Rozdział 33
24 marca
- Już, spokojnie, Lottie - zaczęłam uspokajać małą dziewczynkę, gdy ta otworzyła usta z zamiarem wydania z nich krzyku. - Już, zaraz wychodzimy - dodałam po czym oddałam córeczkę w ręce Eileen, a sama poszłam otworzyć drzwi, do których ktoś właśnie zapukał.

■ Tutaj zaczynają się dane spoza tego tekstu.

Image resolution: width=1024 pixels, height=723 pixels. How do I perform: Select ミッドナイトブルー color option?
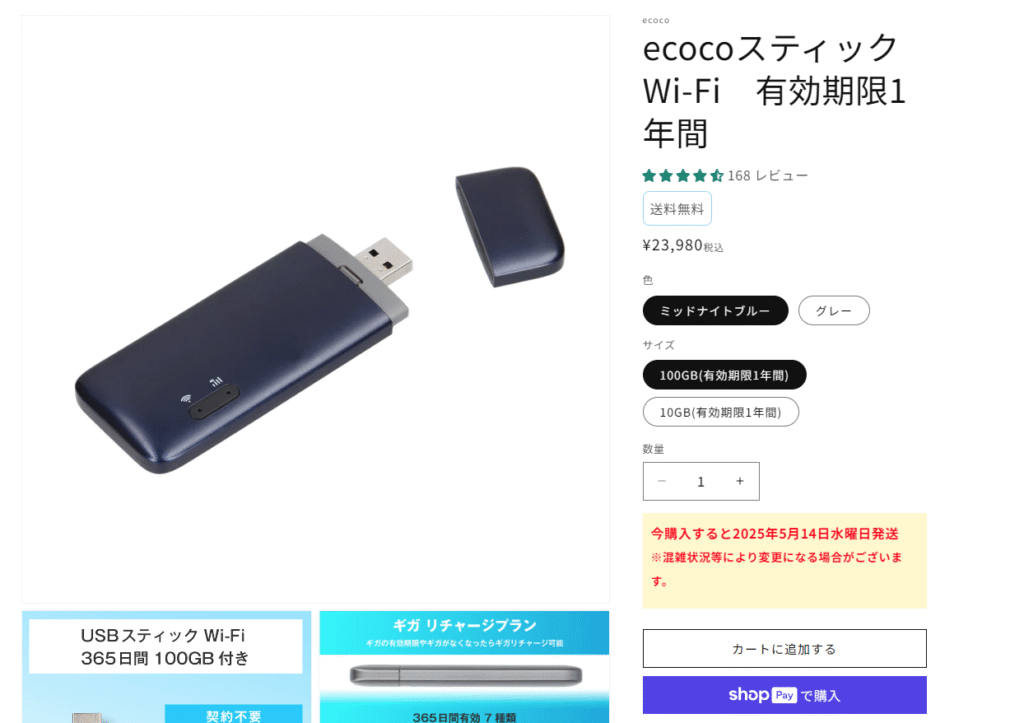715,311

To dziwne, bo nikogo się teraz nie spodziewałam. Niedługo wraz z przyjaciółką i Charlotte miałam wyjść na lotnisko. Michael oraz reszta kadry austriackiej mieli wracać parę minut po piętnastej do kraju. Już nie mogłam się tego doczekać... Widok postaci w drzwiach zaskoczył mnie tak bardzo jak i mnie przeraził.
- C-co ty tu robisz? - wydukałam cicho zszokowana. - Nie, nie, nie... To jakiś koszmar... - zaczęłam zrozpaczona kręcić głową.
Przede mną stał Kofler. Tak, ten Kofler... W ręku trzymał bukiet herbacianych róż; cholernie słodko pachniały.
- Co ty tu robisz? - spytałam już nieco spokojniej i oparłam się o framugę drzwi.
- Przyszedłem... Przyszedłem cię przeprosić - wymamrotał odrobinę zakłopotany.
- Nie uważasz, że już na to za późno?
Nadal stałam w drzwiach, nie dając skoczkowi okazji, aby zajrzeć do środka.
- Ja wiem, ale... Ale chcę zobaczyć naszą córeczkę - odparł stanowczym głosem.
Zaskoczył mnie tym. Co on sobie do cholery jasnej wyobraża? Myśli, że jeżeli tu przyjdzie to tak po prostu pozwolę mu spotkać się z Charlotte? Błąd. Nie mam takiego zamiaru, chociaż wiem też, że jeśli mu zabronię to może być tak nieugięty i wnieść sprawę do sądu...
- Pięć minut - powiedziałam w końcu. - Masz pięć minut, Andreas - westchnęłam bezradnie i wpuściłam sportowca do domu.
Od razu skierował swoje kroki do salonu gdzie zastał Eileen z Lottie. Na sekundę stanął jak wryty, ale szybko się otrząsnął po czym wcisnął mi bukiet w dłonie i porwał małą dziewczynkę na ręce.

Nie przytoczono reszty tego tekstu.